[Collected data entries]
· · · · · · ·

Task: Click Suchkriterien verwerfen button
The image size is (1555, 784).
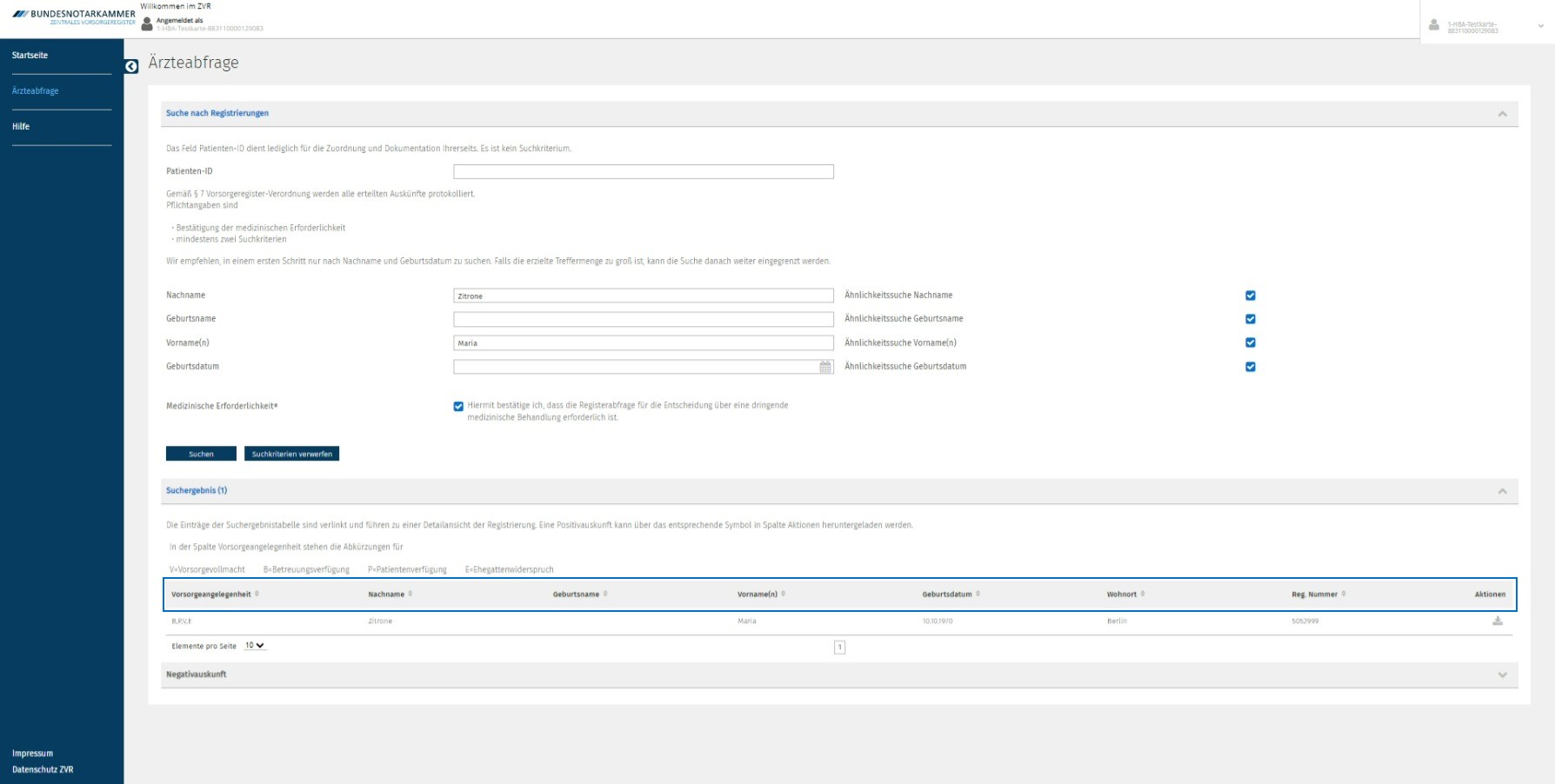Action: point(291,454)
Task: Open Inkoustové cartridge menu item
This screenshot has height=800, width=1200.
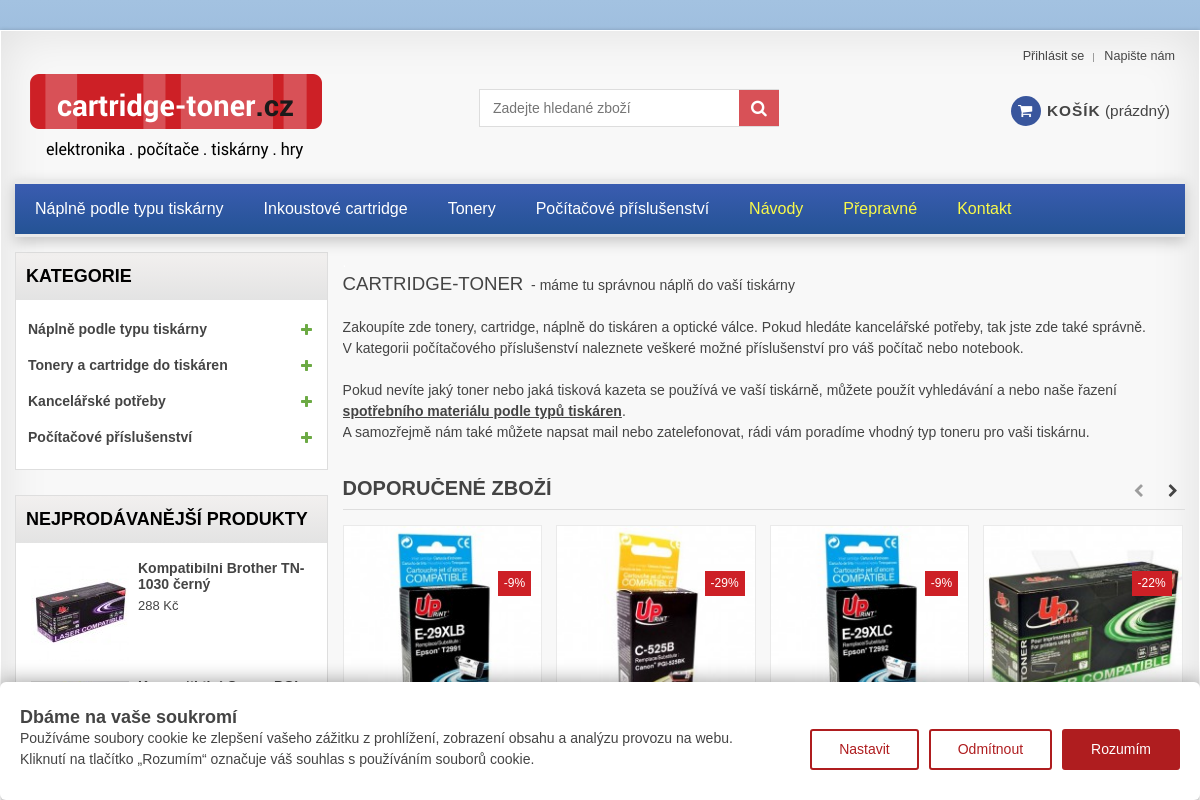Action: click(335, 208)
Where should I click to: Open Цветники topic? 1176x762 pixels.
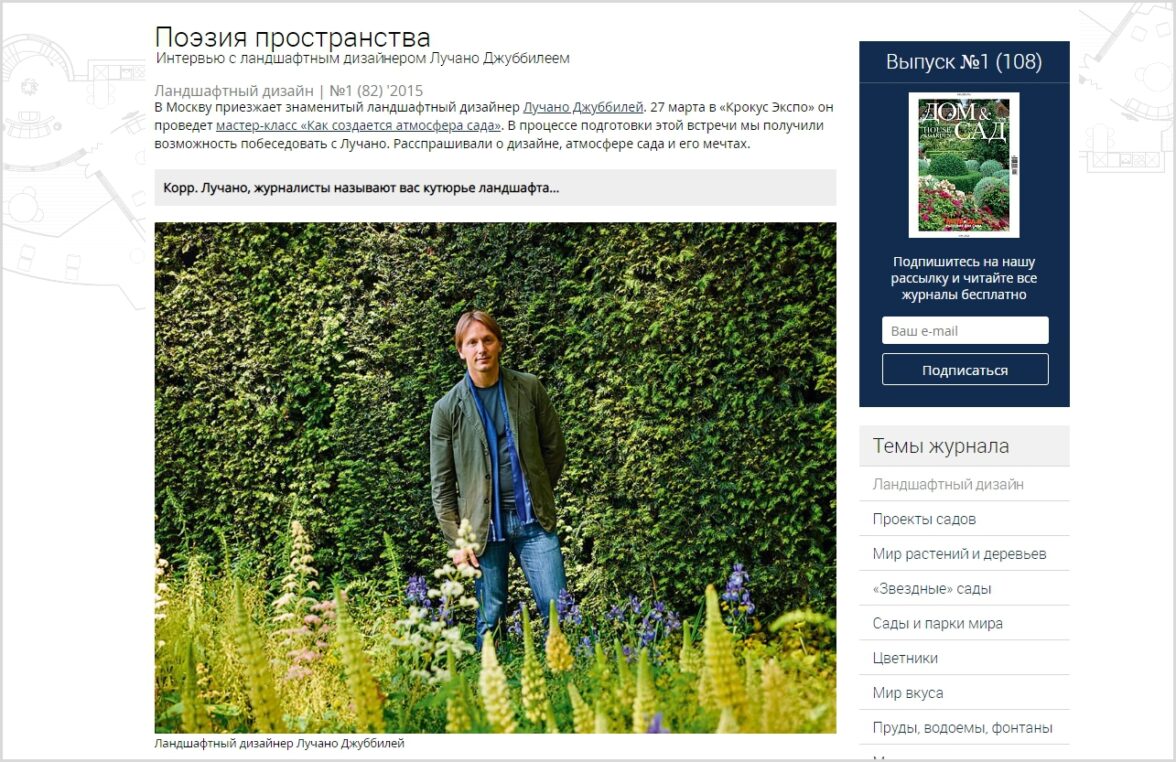[x=905, y=658]
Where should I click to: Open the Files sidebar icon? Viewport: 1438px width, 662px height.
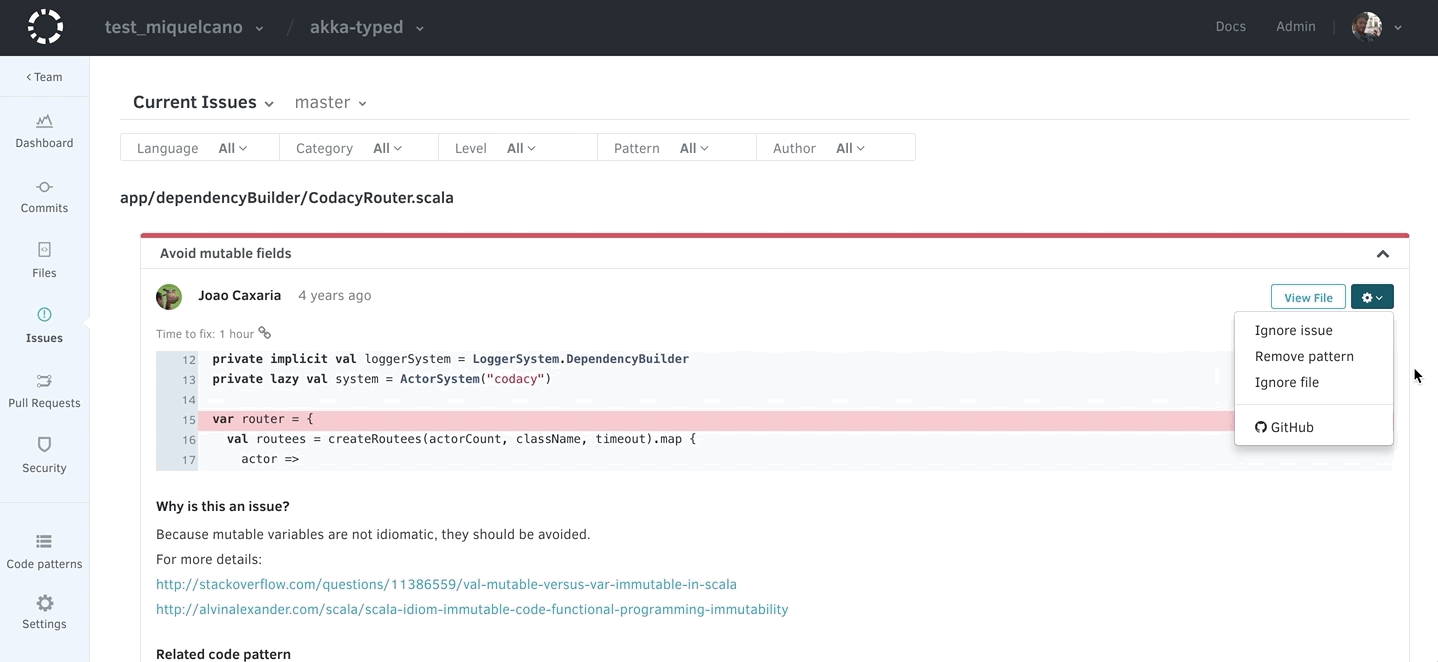[44, 250]
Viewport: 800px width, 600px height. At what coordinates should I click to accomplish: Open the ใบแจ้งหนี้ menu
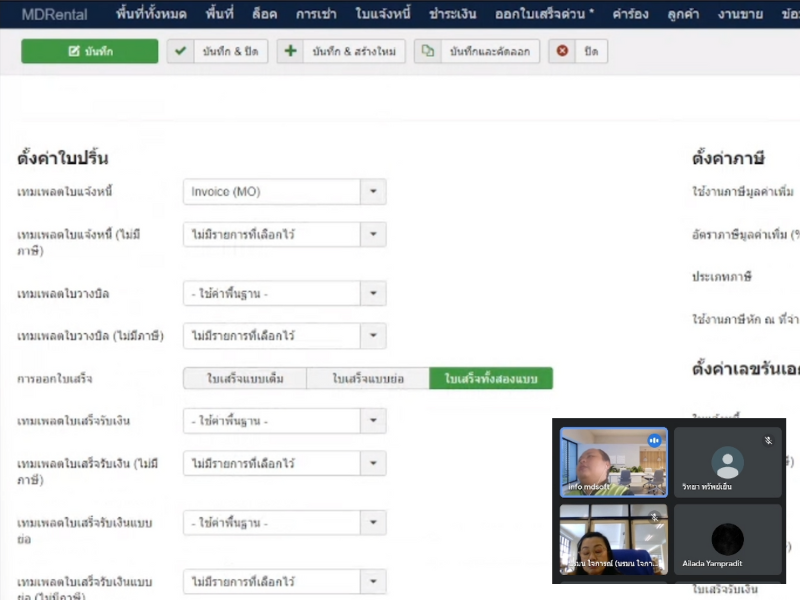(384, 14)
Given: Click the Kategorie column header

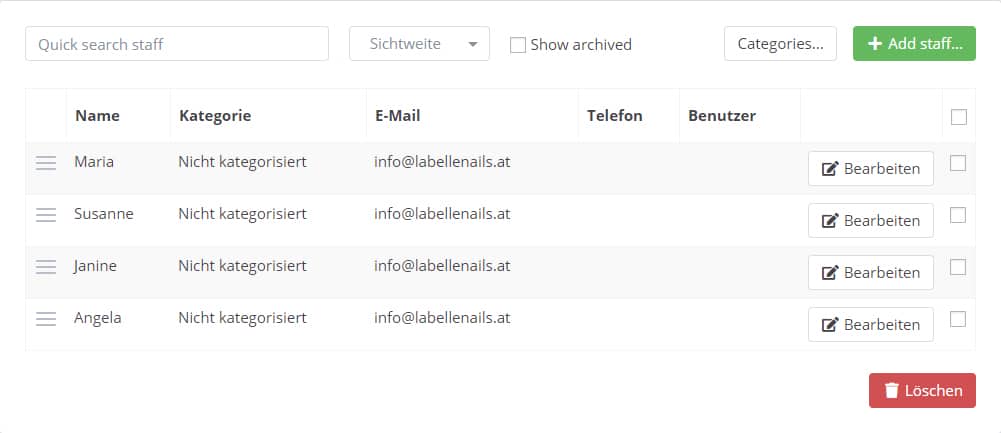Looking at the screenshot, I should click(215, 116).
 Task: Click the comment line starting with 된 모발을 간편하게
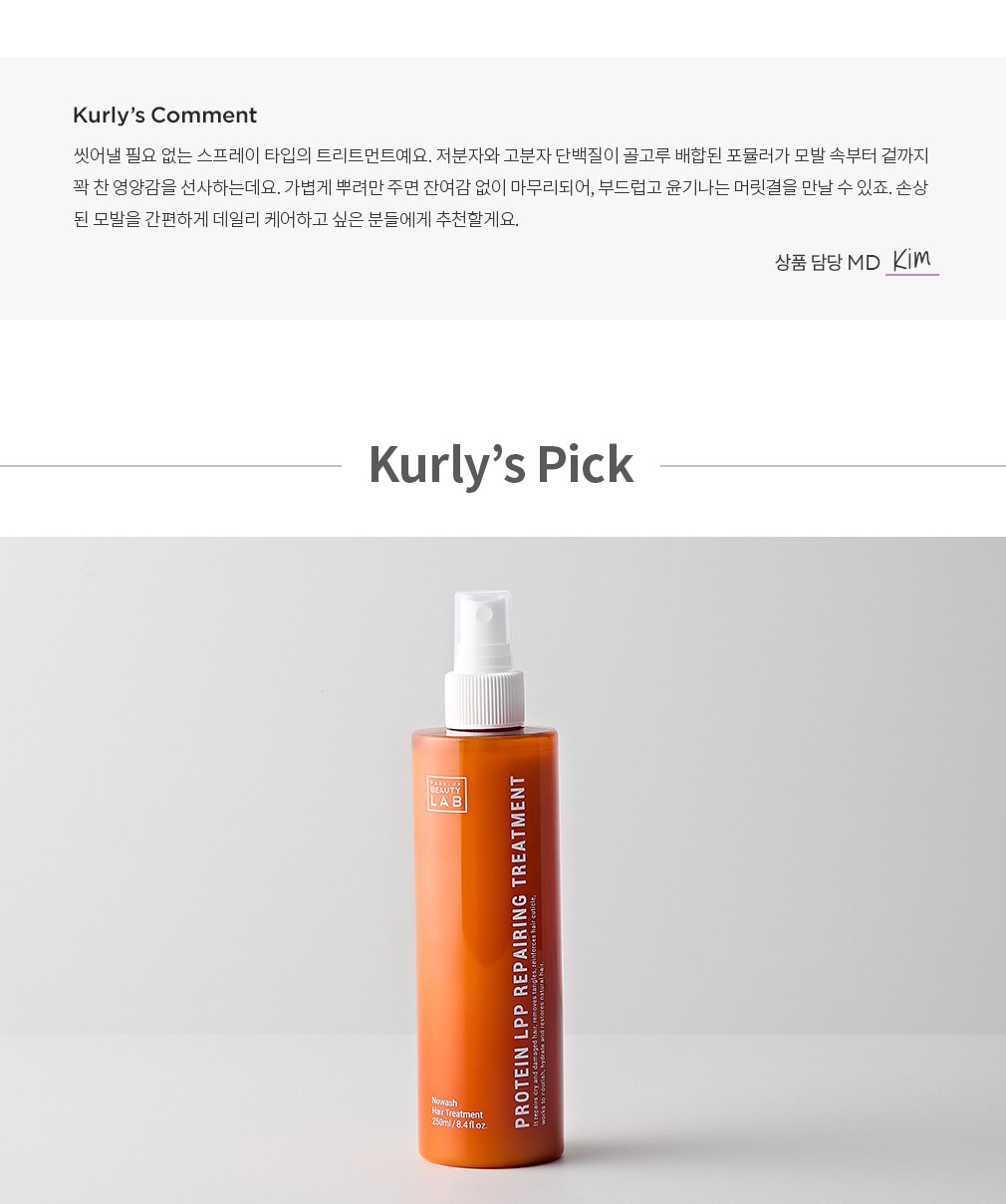296,219
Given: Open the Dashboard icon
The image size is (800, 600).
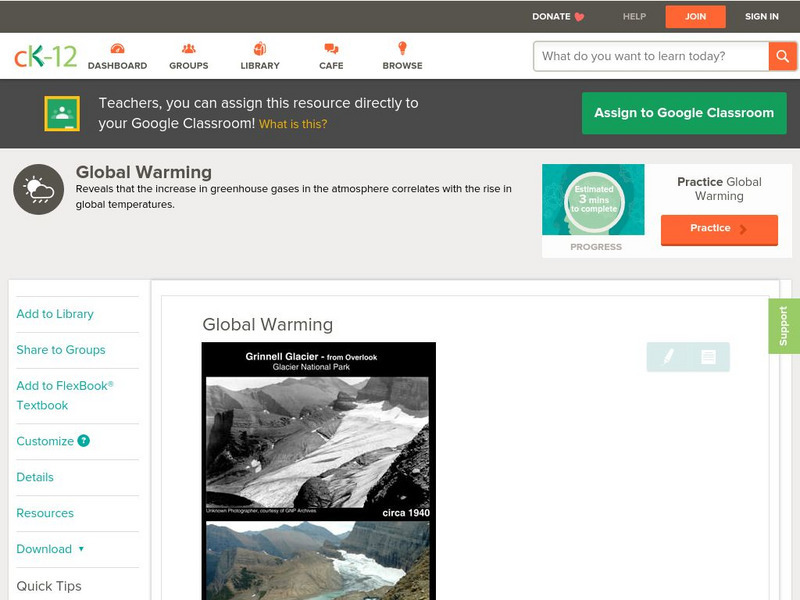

· · · · · · ·

Task prompt. Restate the records word for word, omitting images.

Exercise response.
Task: Click Suchkriterien verwerfen button
The image size is (1555, 784).
Action: point(291,454)
Task: Open Inkoustové cartridge menu item
This screenshot has height=800, width=1200.
Action: click(335, 208)
Where should I click to: Open Цветники topic? 1176x762 pixels.
[x=905, y=658]
Where should I click to: Open the Files sidebar icon? Viewport: 1438px width, 662px height.
[44, 250]
Viewport: 800px width, 600px height. At what coordinates should I click to accomplish: Open the ใบแจ้งหนี้ menu
(384, 14)
Given: Click the Kategorie column header

Looking at the screenshot, I should click(215, 116).
 Task: Click the comment line starting with 된 모발을 간편하게
296,219
Given: Open the Dashboard icon
The image size is (800, 600).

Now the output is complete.